In McAllister, the plaintiff, who had been employed by the defendant as an assembly worker, began a medical leave of absence after suffering significant injuries in a car accident in June 2016. In connection with her application for short-term disability benefits and FMLA leave, her doctor certified that she could not perform “any & all” job functions and that she was “totally disabled (unable to work).” After her anticipated return to work date was extended multiple times, the defendant terminated her employment in December 2016 after learning that she would not be able to return to work in any capacity until February 2017. While the plaintiff claimed that the defendant had failed to offer her a reasonable accommodation in violation of the ADA, the Seventh Circuit held, in affirming summary judgment for the employer, that because her doctor had made clear she could not return to work in any capacity, she could not establish that she was a “qualified individual” with a disability under the ADA. The Seventh Circuit noted that an employer “is entitled to rely” on the assessment of an employee’s physician regarding an employee’s ability to safely perform the essential functions of his or her job, notwithstanding contrary testimony provided by the employee.
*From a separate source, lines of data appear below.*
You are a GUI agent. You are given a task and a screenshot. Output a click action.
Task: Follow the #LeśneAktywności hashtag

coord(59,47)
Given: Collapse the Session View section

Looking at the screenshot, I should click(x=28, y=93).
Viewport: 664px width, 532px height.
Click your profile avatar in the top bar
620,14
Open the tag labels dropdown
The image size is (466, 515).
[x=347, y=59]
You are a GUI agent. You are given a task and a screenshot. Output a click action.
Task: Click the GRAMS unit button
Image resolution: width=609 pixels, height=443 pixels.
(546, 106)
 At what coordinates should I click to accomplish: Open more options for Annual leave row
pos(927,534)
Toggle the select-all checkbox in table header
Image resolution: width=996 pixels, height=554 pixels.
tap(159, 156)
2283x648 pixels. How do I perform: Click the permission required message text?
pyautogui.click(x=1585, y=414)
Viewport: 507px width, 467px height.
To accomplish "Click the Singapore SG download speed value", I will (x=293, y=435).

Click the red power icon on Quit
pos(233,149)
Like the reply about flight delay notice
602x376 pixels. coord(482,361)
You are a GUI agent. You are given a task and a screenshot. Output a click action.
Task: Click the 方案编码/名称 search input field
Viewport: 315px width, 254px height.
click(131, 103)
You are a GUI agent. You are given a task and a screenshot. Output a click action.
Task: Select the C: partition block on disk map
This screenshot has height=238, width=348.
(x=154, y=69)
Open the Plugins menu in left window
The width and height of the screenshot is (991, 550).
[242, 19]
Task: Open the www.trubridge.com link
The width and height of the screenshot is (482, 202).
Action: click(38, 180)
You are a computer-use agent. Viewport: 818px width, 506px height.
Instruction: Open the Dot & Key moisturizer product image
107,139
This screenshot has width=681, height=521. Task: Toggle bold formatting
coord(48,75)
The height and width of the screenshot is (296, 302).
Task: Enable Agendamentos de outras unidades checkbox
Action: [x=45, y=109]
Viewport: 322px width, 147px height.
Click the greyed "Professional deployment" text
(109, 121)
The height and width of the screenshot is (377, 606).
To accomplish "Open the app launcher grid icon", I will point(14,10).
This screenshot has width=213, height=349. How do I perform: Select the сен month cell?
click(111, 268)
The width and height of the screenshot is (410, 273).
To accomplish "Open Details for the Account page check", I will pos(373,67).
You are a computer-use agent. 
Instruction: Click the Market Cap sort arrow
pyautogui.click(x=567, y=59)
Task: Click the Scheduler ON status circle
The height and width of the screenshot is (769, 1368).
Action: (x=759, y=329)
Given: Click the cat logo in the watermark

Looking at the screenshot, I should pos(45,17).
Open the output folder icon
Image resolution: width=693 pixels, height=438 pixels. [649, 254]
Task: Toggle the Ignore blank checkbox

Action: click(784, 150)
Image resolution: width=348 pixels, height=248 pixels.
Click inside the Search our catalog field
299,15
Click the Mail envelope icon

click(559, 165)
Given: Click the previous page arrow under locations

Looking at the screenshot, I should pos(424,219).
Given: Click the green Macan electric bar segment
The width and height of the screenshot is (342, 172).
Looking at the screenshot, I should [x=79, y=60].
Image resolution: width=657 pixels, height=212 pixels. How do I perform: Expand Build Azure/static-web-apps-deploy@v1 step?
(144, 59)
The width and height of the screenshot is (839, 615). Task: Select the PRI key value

The Seventh Circuit also rejected the plaintiff’s claim that the defendant should have offered her additional leave as a reasonable accommodation, citing its previous holding in Severson that a “multimonth leave of absence is beyond the scope of a reasonable accommodation under the ADA.” The Court stated that the four months of leave requested by the plaintiff, on top of the two-and-a-half months she had previously been granted, was “plainly not a reasonable accommodation,” as affording her such prolonged leave would have “effectively excuse[d] her inability to work, which the ADA does not require of employers.”

Although the McAllister decision reiterates the Seventh Circuit’s view that the ADA is not a leave statute, a notable win for employers, the Court reiterated that “[w]hether a requested accommodation is reasonable or not is a highly fact-specific inquiry.” Thus, employers should continue to evaluate leave requests on a case-by-case basis.